# Try it:
Give back, exactly as written, the lines from the first line of the data below through the line with "You are a GUI", and omit the pictures.

══════════

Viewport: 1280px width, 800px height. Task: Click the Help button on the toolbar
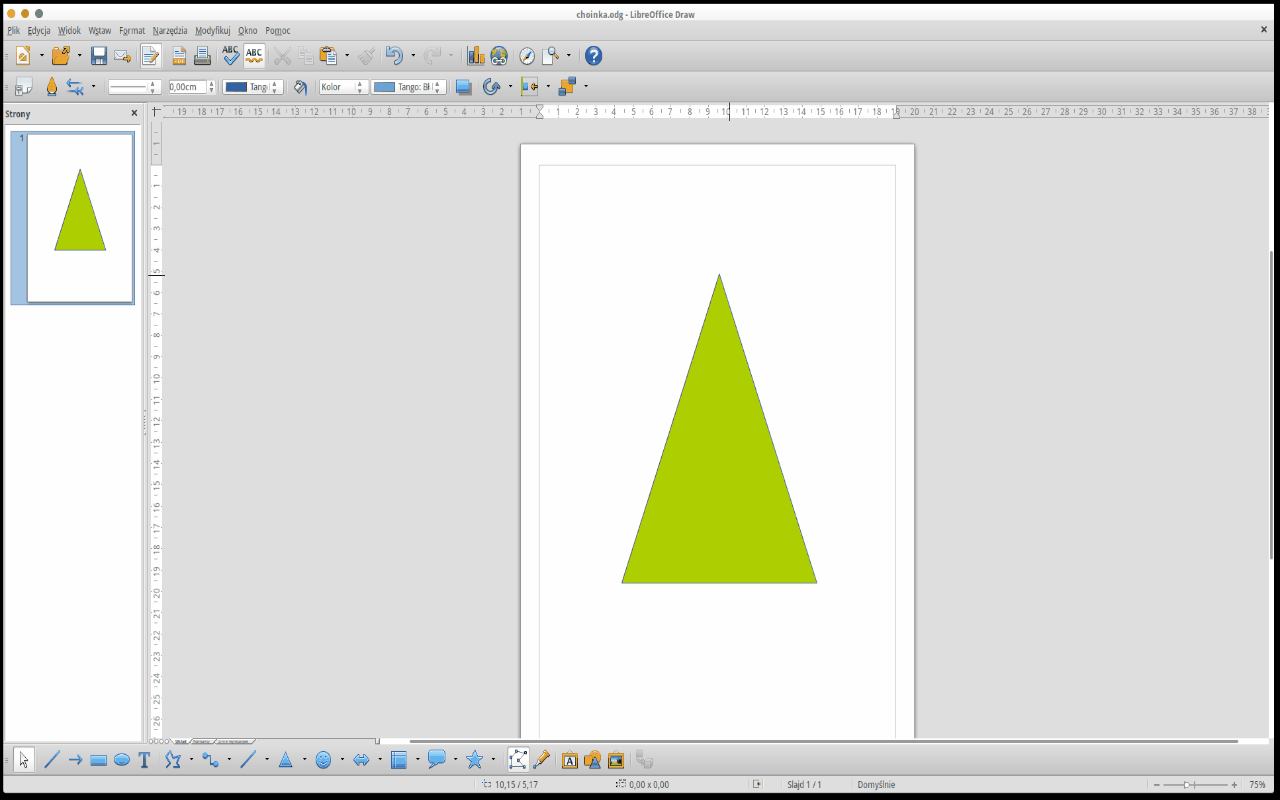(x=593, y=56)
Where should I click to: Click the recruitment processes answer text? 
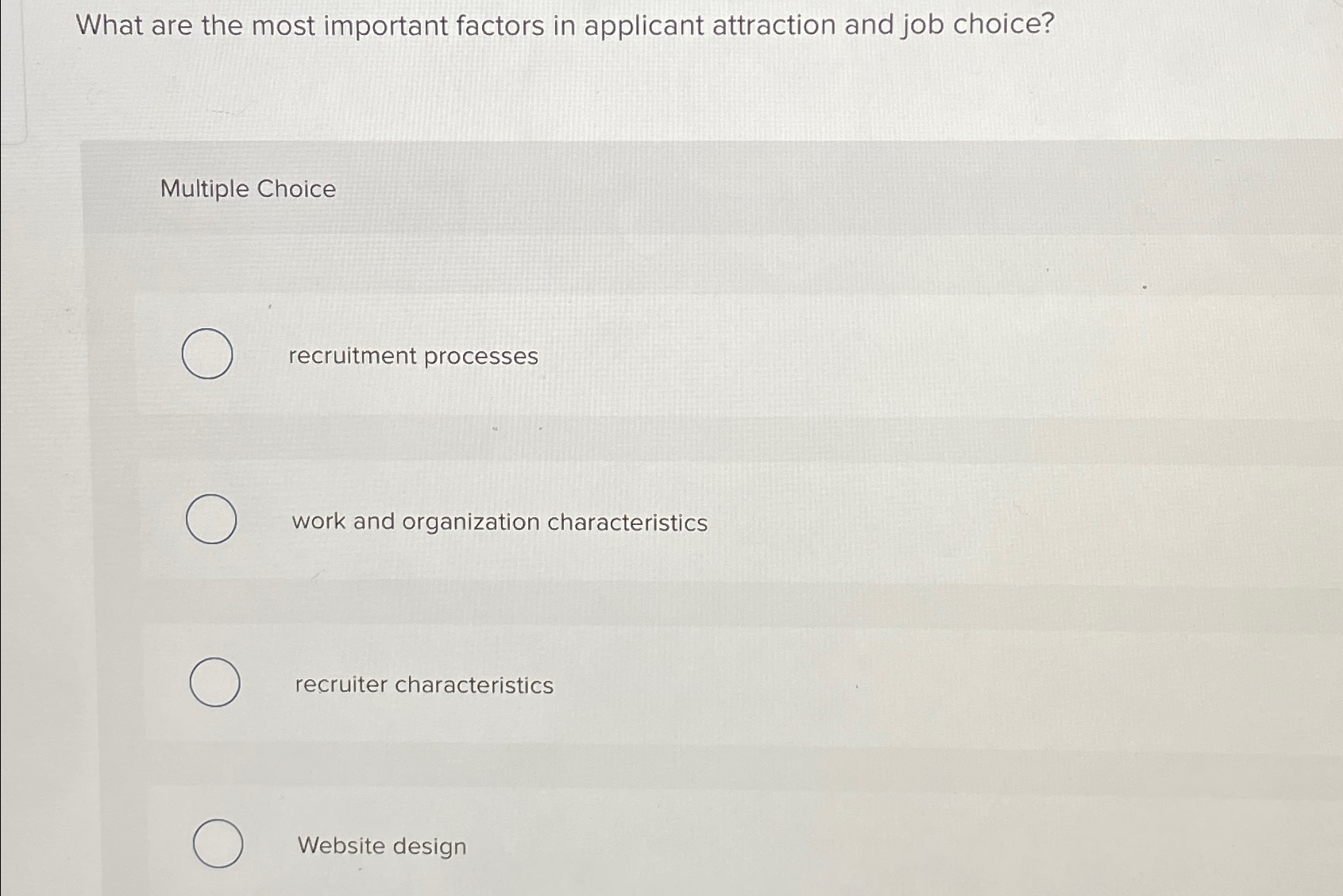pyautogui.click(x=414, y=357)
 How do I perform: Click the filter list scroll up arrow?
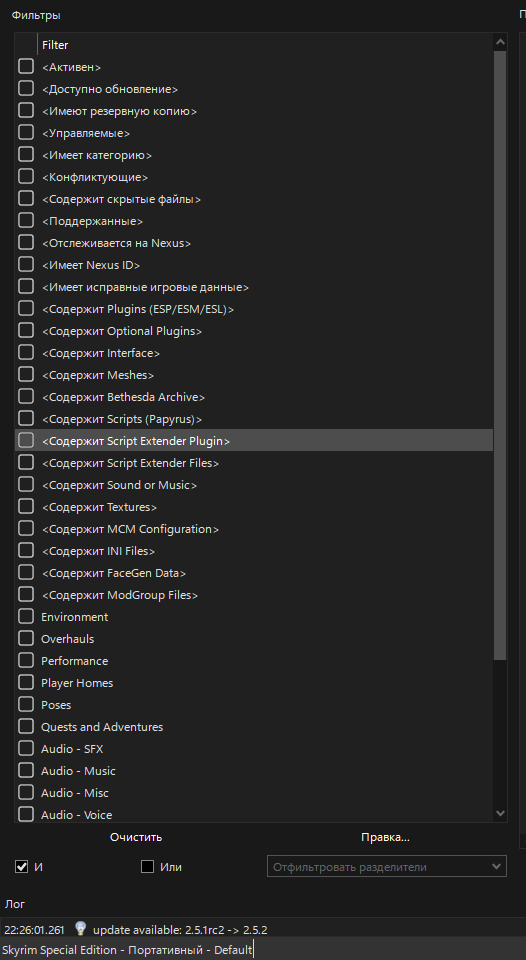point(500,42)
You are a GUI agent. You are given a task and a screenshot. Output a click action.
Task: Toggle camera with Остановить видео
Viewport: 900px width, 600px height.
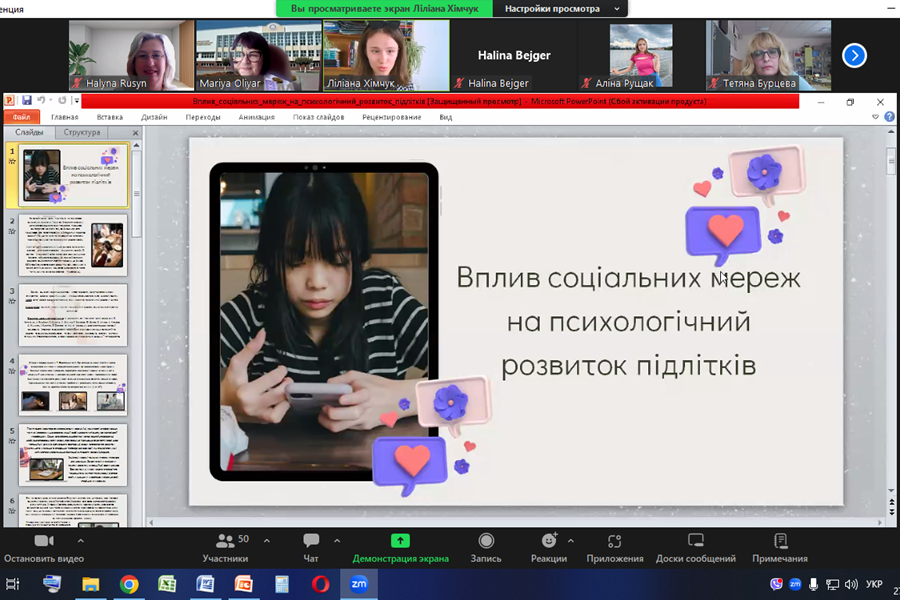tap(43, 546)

══════════

# Task answer:
Viewport: 1280px width, 800px height. Task: Click the Help button on the toolbar
(x=593, y=56)
Where should I click to: Click the recruitment processes answer text? 
pyautogui.click(x=414, y=357)
 How do I perform: Click the filter list scroll up arrow?
point(500,42)
You are a GUI agent. You are given a task and a screenshot. Output a click action.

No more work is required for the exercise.